START Material provided
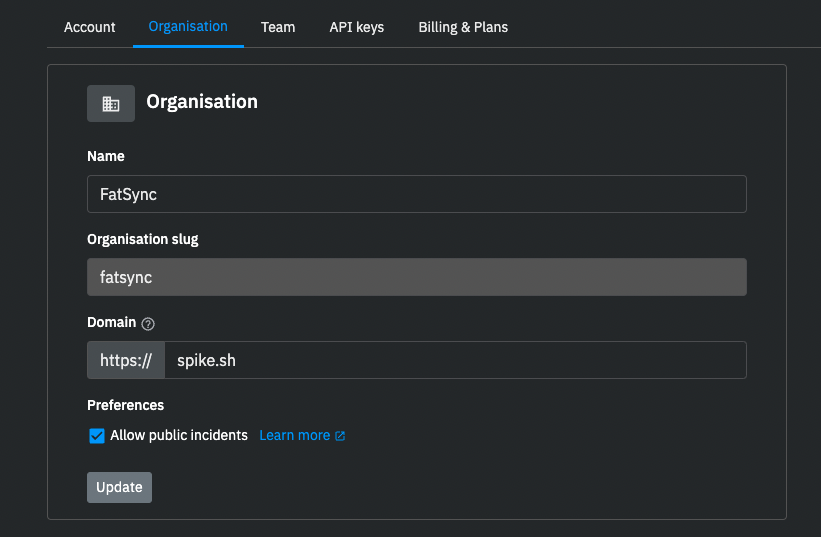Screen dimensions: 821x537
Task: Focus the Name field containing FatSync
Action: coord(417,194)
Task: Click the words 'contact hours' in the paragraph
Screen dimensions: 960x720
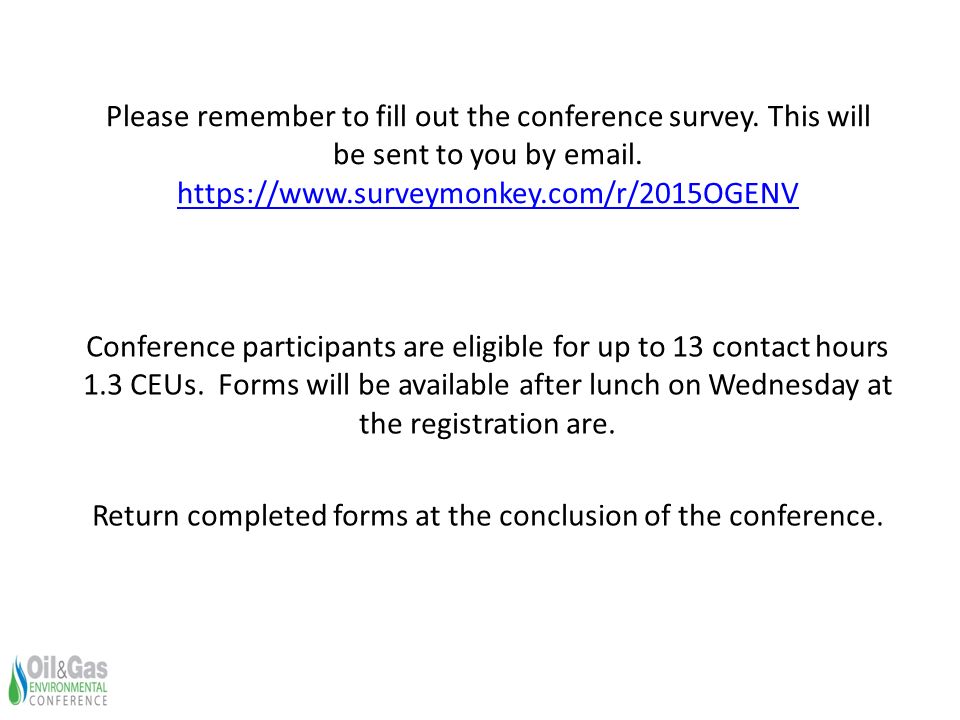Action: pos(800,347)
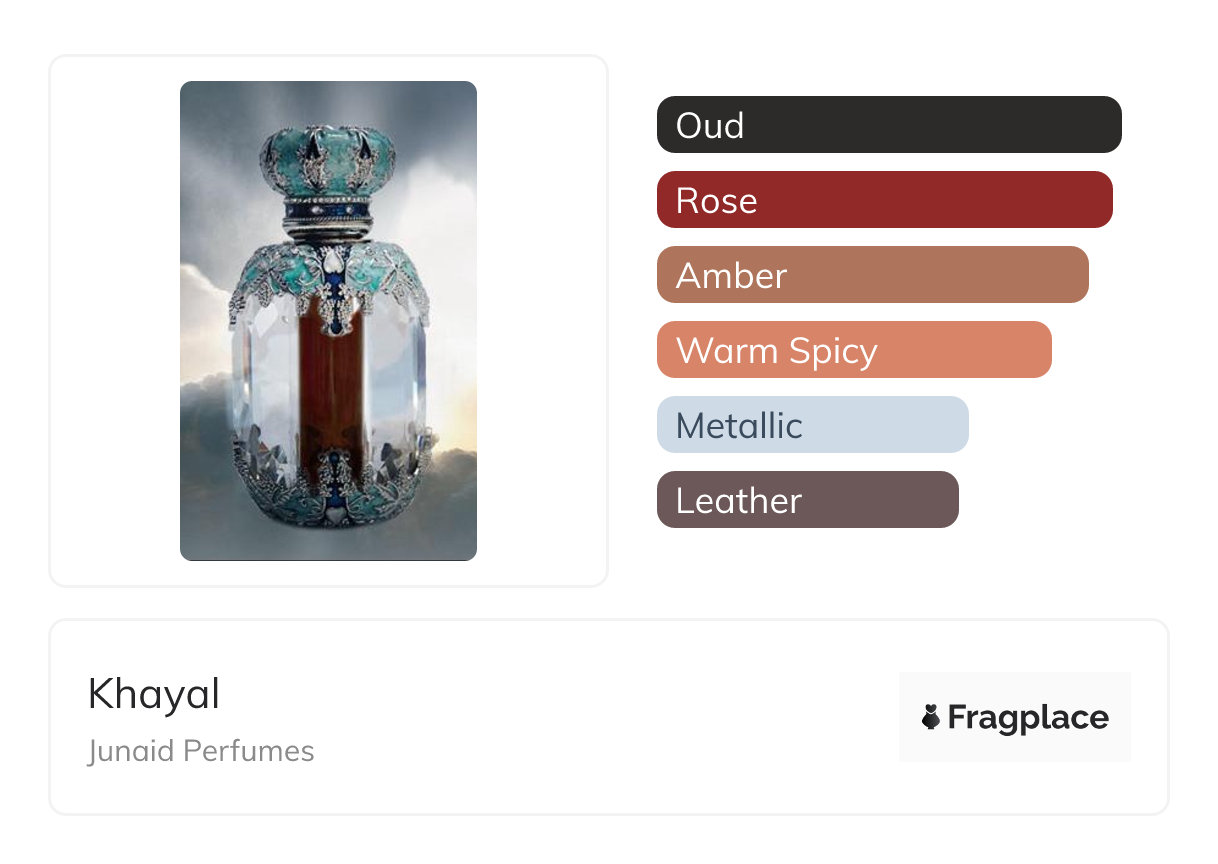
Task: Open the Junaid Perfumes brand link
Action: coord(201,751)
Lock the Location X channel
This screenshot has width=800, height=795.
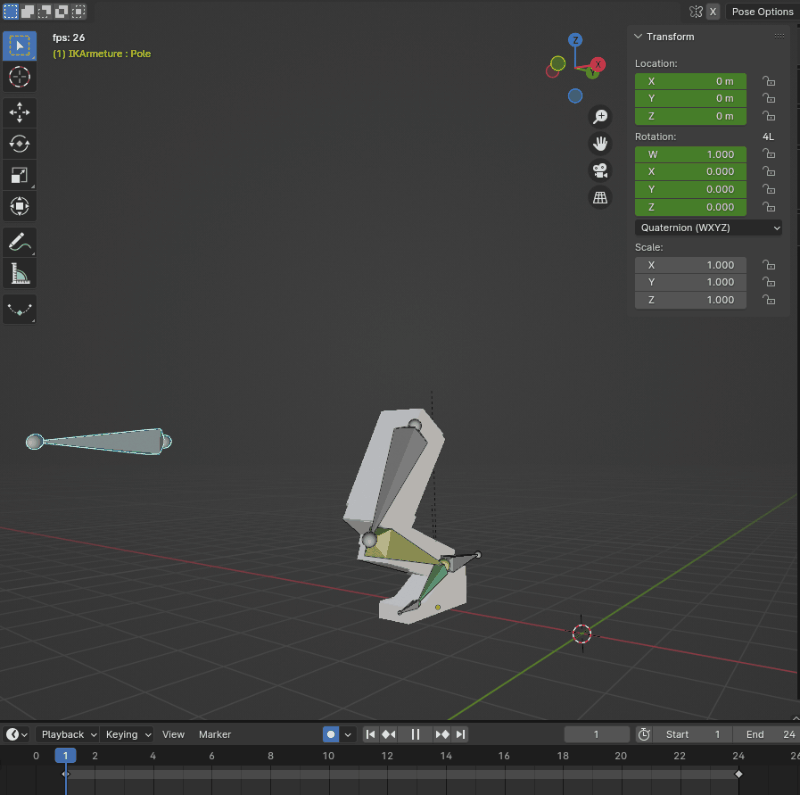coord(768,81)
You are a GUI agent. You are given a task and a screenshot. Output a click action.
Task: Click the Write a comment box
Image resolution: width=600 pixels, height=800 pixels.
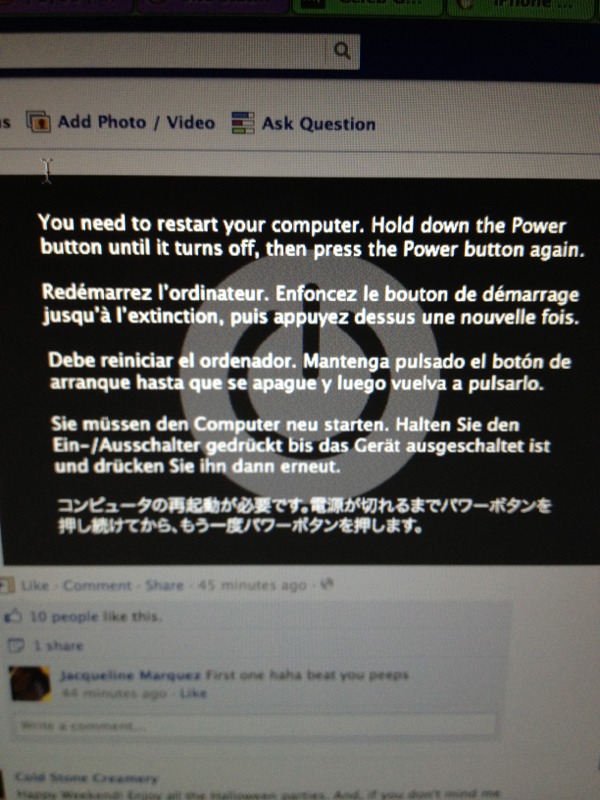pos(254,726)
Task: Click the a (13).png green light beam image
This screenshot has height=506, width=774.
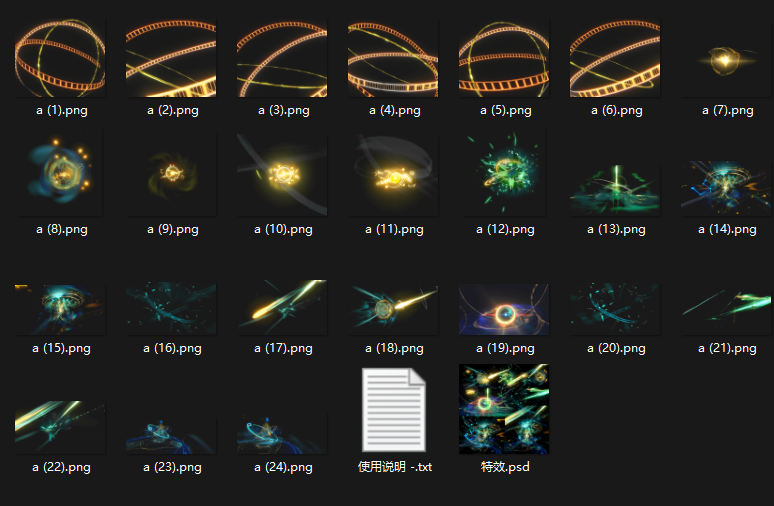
END Material provided
START Material provided
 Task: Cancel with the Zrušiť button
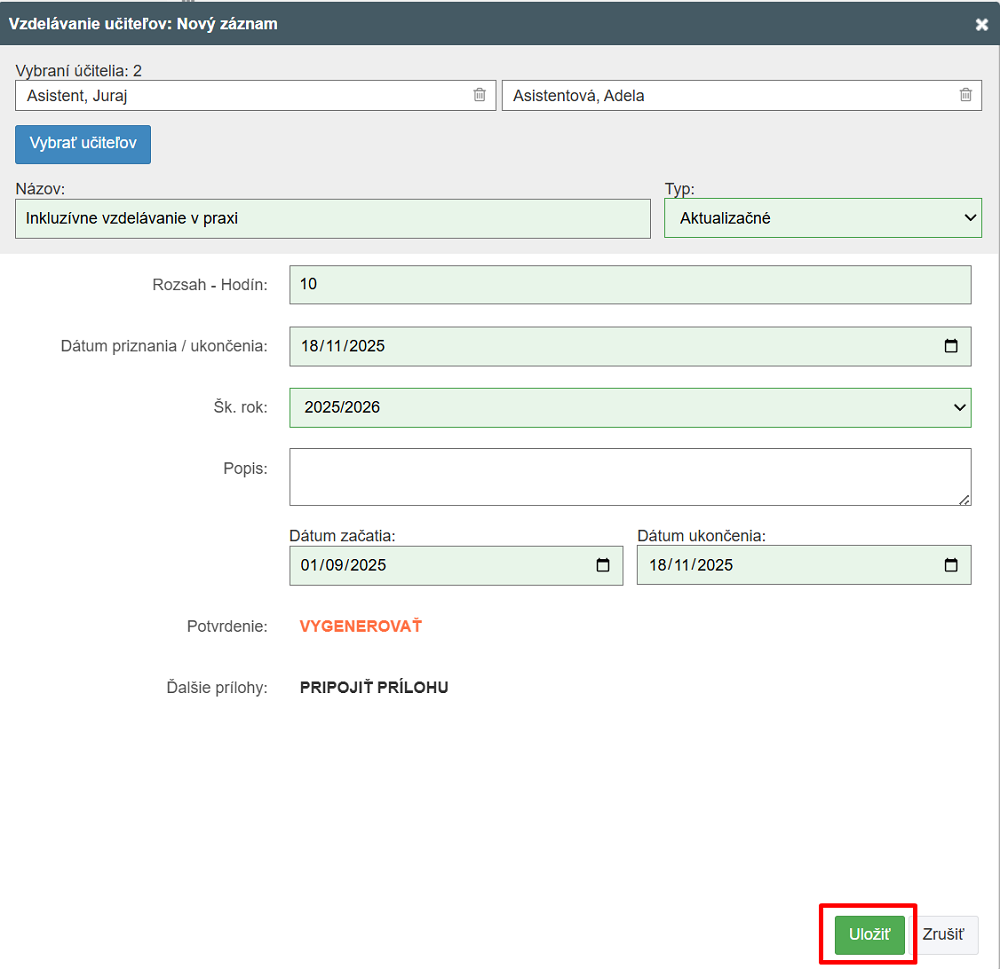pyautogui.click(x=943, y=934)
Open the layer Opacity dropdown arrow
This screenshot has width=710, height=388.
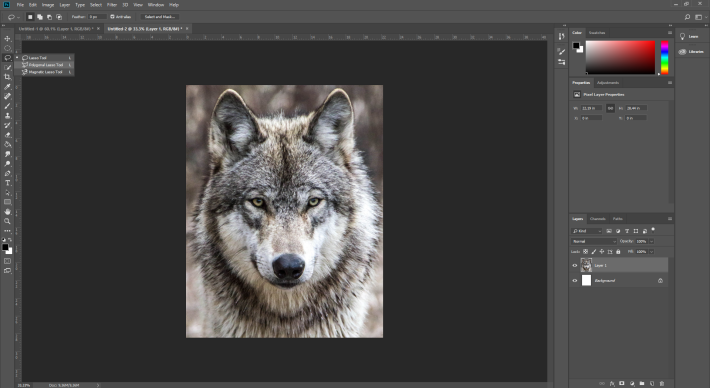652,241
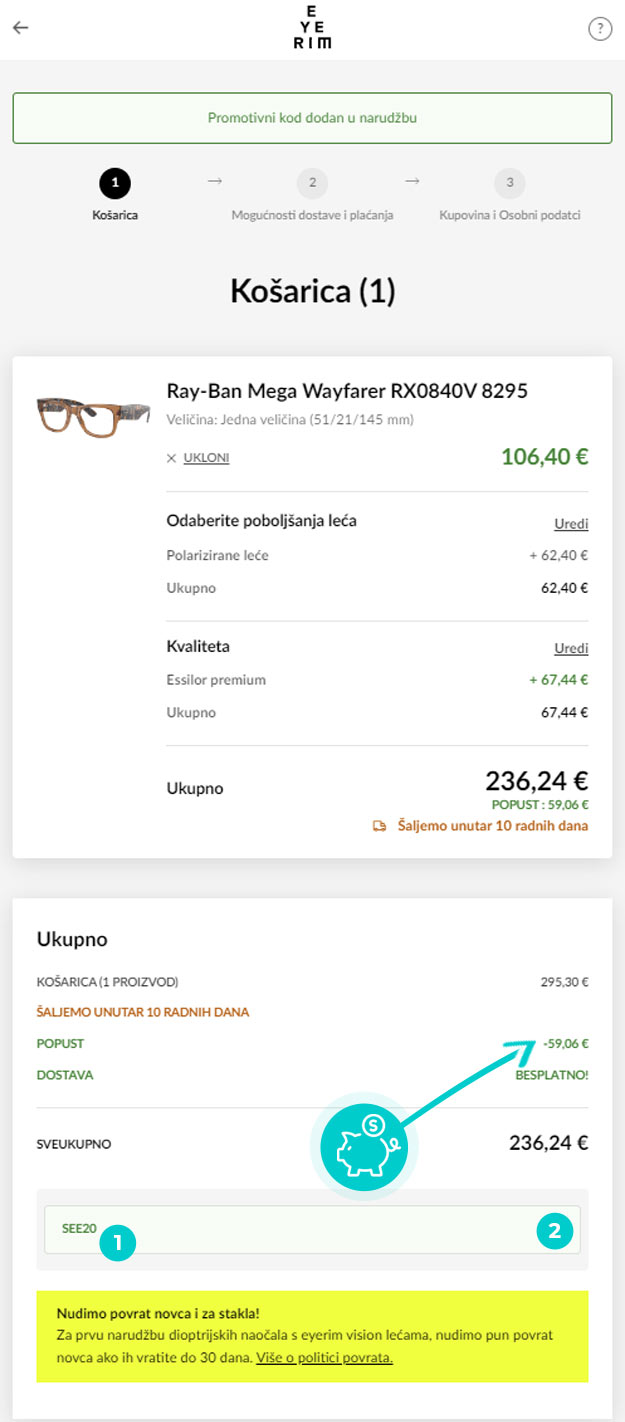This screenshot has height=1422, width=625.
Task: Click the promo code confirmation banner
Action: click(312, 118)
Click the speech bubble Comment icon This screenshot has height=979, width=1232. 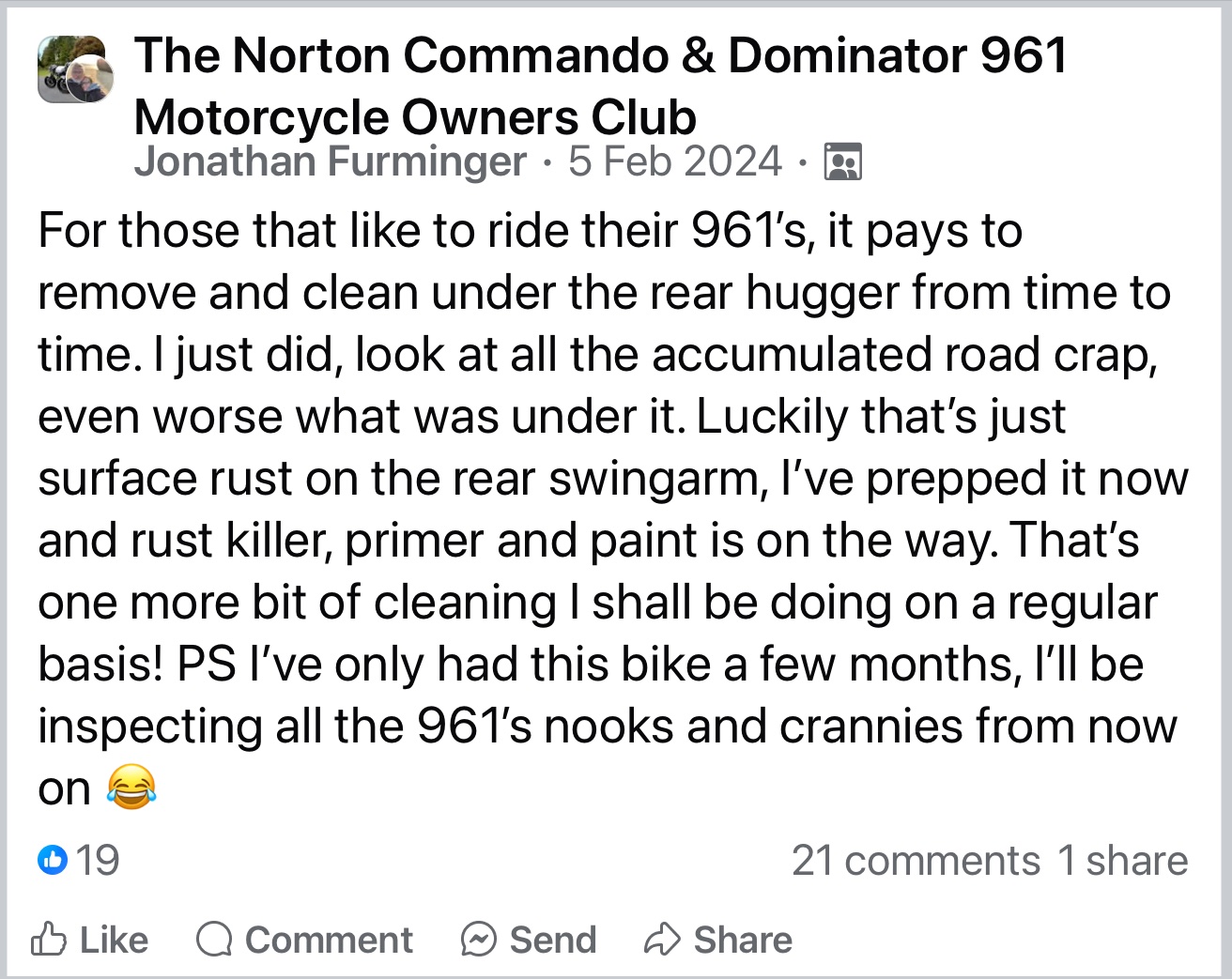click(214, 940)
END Material provided
START Material provided
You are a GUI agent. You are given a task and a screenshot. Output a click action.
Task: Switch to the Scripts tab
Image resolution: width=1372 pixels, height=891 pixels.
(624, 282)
END Material provided
# [Description of the task]
Could you repeat, exactly, only the lines above starting at the one that has "Lock the Location X channel" and stopping after the one that has "This screenshot has height=506, width=774.", without the pictures?

# [Solution]
Lock the Location X channel
This screenshot has width=800, height=795.
coord(768,81)
You are a GUI agent. You are given a task and a screenshot. Output a click action.
Task: Click the Write a comment box
Image resolution: width=600 pixels, height=800 pixels.
pos(254,726)
Task: Click the a (13).png green light beam image
This screenshot has height=506, width=774.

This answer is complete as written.